Reproduce the entries word for word, from the first line through the line containing "This screenshot has height=332, width=590.", including that line.

• • •

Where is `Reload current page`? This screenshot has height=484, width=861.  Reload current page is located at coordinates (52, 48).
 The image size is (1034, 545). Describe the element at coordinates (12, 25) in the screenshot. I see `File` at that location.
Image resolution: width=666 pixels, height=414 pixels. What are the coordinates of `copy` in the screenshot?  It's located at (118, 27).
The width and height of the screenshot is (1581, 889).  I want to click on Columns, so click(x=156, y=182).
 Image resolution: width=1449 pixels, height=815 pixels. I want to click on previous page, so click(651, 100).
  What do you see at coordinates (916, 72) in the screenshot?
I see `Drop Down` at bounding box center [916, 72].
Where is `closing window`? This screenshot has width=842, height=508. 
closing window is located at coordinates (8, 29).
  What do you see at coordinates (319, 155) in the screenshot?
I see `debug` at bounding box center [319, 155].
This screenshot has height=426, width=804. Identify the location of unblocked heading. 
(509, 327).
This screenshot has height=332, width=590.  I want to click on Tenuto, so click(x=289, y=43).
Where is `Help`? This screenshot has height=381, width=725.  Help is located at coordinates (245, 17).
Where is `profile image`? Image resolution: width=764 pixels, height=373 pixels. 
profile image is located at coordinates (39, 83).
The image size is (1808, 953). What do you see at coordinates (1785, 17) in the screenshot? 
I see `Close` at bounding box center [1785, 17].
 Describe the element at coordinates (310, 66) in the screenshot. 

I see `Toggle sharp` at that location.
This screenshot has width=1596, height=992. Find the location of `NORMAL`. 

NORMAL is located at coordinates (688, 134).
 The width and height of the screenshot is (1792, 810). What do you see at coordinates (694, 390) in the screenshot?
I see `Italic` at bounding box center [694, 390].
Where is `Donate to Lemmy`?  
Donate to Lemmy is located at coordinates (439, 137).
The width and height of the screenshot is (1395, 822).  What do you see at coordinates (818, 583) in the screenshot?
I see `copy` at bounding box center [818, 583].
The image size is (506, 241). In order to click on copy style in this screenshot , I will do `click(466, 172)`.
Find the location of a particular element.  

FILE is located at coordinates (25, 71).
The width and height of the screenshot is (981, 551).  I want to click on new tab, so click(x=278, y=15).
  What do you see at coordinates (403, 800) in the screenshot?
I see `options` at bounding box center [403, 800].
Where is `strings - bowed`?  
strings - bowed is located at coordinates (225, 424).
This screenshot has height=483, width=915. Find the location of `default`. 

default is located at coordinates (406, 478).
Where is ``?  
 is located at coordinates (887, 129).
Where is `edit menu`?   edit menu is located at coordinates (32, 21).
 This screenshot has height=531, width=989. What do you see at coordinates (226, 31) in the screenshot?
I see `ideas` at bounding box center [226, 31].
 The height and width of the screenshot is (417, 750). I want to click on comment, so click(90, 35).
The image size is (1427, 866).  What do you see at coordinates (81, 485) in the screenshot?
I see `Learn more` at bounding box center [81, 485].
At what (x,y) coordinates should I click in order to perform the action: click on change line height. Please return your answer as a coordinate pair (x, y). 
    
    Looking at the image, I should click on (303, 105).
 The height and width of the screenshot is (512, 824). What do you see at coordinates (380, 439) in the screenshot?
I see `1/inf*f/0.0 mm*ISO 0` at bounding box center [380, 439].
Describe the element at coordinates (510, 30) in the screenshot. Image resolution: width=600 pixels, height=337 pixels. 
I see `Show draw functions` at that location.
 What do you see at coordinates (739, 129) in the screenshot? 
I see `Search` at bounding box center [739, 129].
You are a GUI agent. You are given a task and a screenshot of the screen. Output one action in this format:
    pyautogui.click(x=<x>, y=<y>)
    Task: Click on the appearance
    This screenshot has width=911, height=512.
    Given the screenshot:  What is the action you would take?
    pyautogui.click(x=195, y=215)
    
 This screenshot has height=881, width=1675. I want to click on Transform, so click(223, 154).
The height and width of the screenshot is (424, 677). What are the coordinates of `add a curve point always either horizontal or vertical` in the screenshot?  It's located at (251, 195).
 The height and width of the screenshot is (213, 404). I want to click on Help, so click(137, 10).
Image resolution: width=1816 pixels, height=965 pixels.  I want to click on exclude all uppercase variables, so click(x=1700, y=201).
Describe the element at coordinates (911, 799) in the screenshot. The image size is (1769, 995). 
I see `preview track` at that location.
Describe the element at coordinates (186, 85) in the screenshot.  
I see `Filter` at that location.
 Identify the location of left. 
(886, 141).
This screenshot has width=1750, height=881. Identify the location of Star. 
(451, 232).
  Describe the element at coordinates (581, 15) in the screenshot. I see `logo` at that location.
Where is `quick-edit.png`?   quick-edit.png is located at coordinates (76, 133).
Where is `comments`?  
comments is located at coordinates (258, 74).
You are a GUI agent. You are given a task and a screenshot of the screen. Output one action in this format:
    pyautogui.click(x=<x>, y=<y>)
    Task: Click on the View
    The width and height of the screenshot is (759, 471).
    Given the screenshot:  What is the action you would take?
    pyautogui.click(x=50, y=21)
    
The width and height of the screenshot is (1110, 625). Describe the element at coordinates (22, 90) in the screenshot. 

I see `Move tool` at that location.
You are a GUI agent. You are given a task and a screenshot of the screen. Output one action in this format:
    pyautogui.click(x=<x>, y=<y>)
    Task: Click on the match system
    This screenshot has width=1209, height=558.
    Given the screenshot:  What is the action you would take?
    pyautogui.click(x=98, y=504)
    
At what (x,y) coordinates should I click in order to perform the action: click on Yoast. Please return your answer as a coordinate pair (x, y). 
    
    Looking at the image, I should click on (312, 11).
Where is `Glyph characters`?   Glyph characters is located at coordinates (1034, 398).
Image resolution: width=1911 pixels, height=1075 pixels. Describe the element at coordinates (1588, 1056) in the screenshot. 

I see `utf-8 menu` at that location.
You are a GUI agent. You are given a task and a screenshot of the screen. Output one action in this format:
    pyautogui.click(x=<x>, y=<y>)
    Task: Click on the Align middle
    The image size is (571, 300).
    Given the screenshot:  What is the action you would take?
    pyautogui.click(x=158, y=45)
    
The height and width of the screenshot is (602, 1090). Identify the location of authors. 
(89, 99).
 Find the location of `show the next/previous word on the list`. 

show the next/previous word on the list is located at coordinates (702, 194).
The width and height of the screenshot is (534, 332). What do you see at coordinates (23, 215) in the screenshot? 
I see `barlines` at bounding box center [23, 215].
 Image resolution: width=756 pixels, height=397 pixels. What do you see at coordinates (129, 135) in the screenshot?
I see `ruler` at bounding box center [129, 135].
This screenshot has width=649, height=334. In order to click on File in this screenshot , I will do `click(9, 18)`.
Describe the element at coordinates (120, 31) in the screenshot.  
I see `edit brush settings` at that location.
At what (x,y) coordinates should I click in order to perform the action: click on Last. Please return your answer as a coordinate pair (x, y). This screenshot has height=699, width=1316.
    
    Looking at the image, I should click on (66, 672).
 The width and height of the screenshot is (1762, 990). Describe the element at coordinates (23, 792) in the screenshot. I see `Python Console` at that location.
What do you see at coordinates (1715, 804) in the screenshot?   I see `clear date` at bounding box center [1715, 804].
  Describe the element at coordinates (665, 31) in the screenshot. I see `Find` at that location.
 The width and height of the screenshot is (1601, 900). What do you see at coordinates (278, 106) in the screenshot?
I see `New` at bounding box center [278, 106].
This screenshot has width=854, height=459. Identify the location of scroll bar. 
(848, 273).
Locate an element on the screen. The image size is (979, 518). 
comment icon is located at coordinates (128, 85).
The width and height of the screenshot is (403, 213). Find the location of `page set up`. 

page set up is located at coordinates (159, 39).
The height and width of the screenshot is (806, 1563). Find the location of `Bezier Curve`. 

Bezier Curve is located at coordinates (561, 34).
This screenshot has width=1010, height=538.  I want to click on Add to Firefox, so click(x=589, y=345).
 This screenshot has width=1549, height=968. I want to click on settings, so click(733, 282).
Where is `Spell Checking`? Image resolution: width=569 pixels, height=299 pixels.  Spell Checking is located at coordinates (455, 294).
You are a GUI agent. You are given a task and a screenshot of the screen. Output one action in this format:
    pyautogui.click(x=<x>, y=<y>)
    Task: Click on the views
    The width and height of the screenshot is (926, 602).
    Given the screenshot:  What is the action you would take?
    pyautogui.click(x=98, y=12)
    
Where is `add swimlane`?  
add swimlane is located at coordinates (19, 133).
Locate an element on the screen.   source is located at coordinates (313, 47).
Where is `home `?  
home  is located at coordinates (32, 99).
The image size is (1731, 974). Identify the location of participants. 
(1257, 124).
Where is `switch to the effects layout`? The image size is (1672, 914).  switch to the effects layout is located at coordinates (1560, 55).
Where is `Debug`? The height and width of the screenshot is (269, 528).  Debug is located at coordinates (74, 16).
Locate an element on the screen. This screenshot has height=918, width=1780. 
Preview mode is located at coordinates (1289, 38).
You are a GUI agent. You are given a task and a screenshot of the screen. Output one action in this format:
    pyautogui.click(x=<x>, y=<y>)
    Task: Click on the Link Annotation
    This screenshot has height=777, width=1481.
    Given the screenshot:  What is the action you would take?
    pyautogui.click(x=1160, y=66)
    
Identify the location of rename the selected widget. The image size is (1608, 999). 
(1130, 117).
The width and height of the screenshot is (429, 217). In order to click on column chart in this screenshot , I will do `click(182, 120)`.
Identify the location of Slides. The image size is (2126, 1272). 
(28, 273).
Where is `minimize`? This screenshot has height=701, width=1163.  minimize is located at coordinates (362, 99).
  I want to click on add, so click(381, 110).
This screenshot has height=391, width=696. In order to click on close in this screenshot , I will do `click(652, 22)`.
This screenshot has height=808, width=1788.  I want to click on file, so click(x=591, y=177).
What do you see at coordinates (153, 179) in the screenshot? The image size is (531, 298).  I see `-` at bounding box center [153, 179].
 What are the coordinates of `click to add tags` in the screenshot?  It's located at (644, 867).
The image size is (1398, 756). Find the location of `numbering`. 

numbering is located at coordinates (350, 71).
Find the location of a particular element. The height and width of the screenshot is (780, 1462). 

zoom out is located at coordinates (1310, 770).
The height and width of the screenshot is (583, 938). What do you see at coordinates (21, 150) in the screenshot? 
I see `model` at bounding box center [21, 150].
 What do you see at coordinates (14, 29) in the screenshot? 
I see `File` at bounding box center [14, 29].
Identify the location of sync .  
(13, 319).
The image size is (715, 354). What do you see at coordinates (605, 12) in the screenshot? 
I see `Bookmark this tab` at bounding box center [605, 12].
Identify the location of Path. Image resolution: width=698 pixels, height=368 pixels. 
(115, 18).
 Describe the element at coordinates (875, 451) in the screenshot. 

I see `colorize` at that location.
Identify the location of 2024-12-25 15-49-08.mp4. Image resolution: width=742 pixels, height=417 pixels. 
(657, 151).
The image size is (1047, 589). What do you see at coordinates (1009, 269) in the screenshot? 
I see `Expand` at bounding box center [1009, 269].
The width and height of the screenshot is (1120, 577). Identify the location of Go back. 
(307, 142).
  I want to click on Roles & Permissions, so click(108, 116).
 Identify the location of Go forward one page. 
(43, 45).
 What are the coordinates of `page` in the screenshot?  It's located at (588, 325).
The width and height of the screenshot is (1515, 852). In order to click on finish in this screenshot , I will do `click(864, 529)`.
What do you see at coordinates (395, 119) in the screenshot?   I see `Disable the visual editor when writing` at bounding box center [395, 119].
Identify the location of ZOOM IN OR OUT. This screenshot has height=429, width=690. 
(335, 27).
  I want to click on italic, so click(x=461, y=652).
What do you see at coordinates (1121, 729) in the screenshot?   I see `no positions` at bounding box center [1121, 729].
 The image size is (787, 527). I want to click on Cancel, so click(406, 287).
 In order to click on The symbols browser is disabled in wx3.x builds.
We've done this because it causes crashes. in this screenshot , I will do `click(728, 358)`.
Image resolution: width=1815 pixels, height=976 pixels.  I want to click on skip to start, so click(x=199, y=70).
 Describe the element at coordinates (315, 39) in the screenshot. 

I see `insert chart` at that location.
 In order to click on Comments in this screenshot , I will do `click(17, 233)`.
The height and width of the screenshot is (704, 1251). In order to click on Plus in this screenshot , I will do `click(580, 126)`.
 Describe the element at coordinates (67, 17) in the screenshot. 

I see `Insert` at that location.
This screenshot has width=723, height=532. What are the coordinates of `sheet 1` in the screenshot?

• • •

* THE REPLY
Where is `Reload current page`? This screenshot has height=484, width=861.  Reload current page is located at coordinates (52, 48).
 The image size is (1034, 545). Describe the element at coordinates (12, 25) in the screenshot. I see `File` at that location.
Image resolution: width=666 pixels, height=414 pixels. What are the coordinates of `copy` in the screenshot?  It's located at (118, 27).
The width and height of the screenshot is (1581, 889).  I want to click on Columns, so click(x=156, y=182).
 Image resolution: width=1449 pixels, height=815 pixels. I want to click on previous page, so click(651, 100).
  What do you see at coordinates (916, 72) in the screenshot?
I see `Drop Down` at bounding box center [916, 72].
Where is `closing window`? This screenshot has width=842, height=508. 
closing window is located at coordinates (8, 29).
  What do you see at coordinates (319, 155) in the screenshot?
I see `debug` at bounding box center [319, 155].
This screenshot has height=426, width=804. Identify the location of unblocked heading. 
(509, 327).
This screenshot has height=332, width=590.  I want to click on Tenuto, so click(x=289, y=43).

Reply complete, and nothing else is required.